The average number of hybrids in the hybridization zone was calculated at about 25% in each year. The number varied depending on the method, but the results obtained with SNP analysis were slightly higher than those based on microsatellites. This appeared to stem from differences in marker characteristics and because not all the individuals used in the microsatellite analysis were used in the SNP microarray analysis; insufficient DNA concentration in some samples from juveniles (due to in vivo sampling and small fish size) precluded their use in the SNP analysis. However, the compatibility of the two methods was confirmed as that (1) all the fish detected with microsatellite data as hybrids in the assignment test were also detected with the Bayesian method, and (2) all the hybrids detected from the microsatellite data were also detected in microarray analysis. In addition to the hybrids, the analysis also showed there were recent upstream migrants (F0) among the samples collected downstream of the barriers. This indicated that some individuals from upstream of the barriers swim (or are carried) down and cohabit with the progeny of anadromous fish. It is possible that some of them spawned with anadromous females as precocious males50. It would be interesting to know whether these individuals smoltify with the offspring of anadromous fish. The analysis of the genotypes of large, adult anadromous individuals in no way revealed the presence of a complete genotype that originated upstream of the barriers. However, taking into account their small numbers comparison with the entire population, this is not surprising. A recently published study51 indicated that in populations from the Imsa River in Norway that had been isolated by barriers for 25 years, the offspring of the resident form were less likely to choose an anadromous life strategy. This could indicate that, apart from the growth-density factor, genetic factors are also responsible for migration decisions. Hence, F0 migrants from upstream of the barriers probably preferred a resident strategy and did not migrate to the sea.

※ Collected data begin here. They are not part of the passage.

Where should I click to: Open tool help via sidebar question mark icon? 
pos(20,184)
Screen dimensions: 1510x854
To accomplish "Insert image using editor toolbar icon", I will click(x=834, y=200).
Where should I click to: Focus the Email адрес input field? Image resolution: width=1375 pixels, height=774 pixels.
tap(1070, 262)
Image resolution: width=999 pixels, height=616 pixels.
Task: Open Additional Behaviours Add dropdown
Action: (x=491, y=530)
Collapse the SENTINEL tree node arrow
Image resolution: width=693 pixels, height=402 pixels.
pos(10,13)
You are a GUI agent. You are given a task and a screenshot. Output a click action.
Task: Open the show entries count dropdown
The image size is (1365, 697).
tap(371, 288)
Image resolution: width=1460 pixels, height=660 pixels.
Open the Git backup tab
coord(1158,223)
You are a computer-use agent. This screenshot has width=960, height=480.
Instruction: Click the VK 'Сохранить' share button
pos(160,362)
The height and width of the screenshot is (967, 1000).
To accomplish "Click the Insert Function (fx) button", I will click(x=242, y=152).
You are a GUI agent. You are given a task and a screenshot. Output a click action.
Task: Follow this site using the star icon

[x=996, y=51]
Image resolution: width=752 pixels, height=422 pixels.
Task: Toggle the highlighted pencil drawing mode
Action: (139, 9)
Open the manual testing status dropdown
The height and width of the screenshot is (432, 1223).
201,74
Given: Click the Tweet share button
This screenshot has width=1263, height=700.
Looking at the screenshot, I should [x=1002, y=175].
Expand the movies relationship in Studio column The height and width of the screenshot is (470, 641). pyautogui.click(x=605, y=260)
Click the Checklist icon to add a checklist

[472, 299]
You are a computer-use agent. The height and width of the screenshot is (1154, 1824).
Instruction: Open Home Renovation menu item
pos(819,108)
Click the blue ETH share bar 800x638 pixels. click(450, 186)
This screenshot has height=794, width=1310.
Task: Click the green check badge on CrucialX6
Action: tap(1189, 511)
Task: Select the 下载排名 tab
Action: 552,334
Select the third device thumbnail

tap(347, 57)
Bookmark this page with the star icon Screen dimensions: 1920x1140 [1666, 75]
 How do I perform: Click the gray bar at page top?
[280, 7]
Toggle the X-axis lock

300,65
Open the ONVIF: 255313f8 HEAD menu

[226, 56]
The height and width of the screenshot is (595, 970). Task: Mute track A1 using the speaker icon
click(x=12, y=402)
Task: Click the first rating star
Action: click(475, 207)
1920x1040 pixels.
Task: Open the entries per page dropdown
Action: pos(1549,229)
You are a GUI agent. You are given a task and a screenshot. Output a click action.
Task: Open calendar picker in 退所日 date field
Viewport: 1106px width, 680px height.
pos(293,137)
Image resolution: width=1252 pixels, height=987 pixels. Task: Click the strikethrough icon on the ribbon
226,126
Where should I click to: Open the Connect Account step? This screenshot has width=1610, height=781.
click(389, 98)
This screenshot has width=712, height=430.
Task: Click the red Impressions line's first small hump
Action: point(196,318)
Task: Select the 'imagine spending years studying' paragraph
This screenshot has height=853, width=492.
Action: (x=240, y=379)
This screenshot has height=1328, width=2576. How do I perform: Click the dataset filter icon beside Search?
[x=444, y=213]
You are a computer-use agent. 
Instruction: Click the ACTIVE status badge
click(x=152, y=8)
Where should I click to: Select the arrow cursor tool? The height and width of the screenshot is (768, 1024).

Influence of hybrids on population genetic structure

The results of clustering indicated the consolidation of a small proportion of upstream genotypes among anadromous individuals. Thus, a certain level of gene flow occurred, which we would envisage as being a constant phenomenon. On the other hand, a certain proportion of anadromous genotypes was noted in individuals upstream of the first barrier (17MU, 18MU), but they were absent upstream of the next barrier (18MUU). So what was the effect of the exchange of the gene pool with the isolated upstream population on the anadromous population? The analysis indicated that this exchange did not increase variability in the whole population, but indeed, it probably reduced it. Among individuals from the isolated part of the river basin, lower rates of polymorphism were found with a simultaneous lack of private alleles. A study from Denmark48 on the effects of medieval dams on genetic divergence and the demographic history of brown trout populations in the Gudenå River suggested that the most important consequence of the dams was local adaptation and evolutionary potential where barriers imposed strong selection against anadromy. The results obtained in this study indicated a similar impact, and the isolated upstream part of the population became a reservoir of forced residency.

Conclusions

Several conclusions can be drawn based on the results of this study. The brown trout population from the Parsęta River was slightly diversified internally in the area that was accessible to migration. At the same time, the isolated upstream part of the population was very different from that in the rest of the basin. The spawning areas of the anadromous form located downstream of the barriers were in a hybridization zone and unidirectional gene flow was observed. A few juveniles from blocked tributaries migrated downstream and shared nursery areas near anadromous spawning grounds, and genotypes typical of populations upstream of the barrier were admixed downstream in the population, but they constituted a small percentage. The lack of genotypes noted upstream of the barriers among anadromous adult individuals could have indicated that migrants of upstream origin and hybrids preferred residency.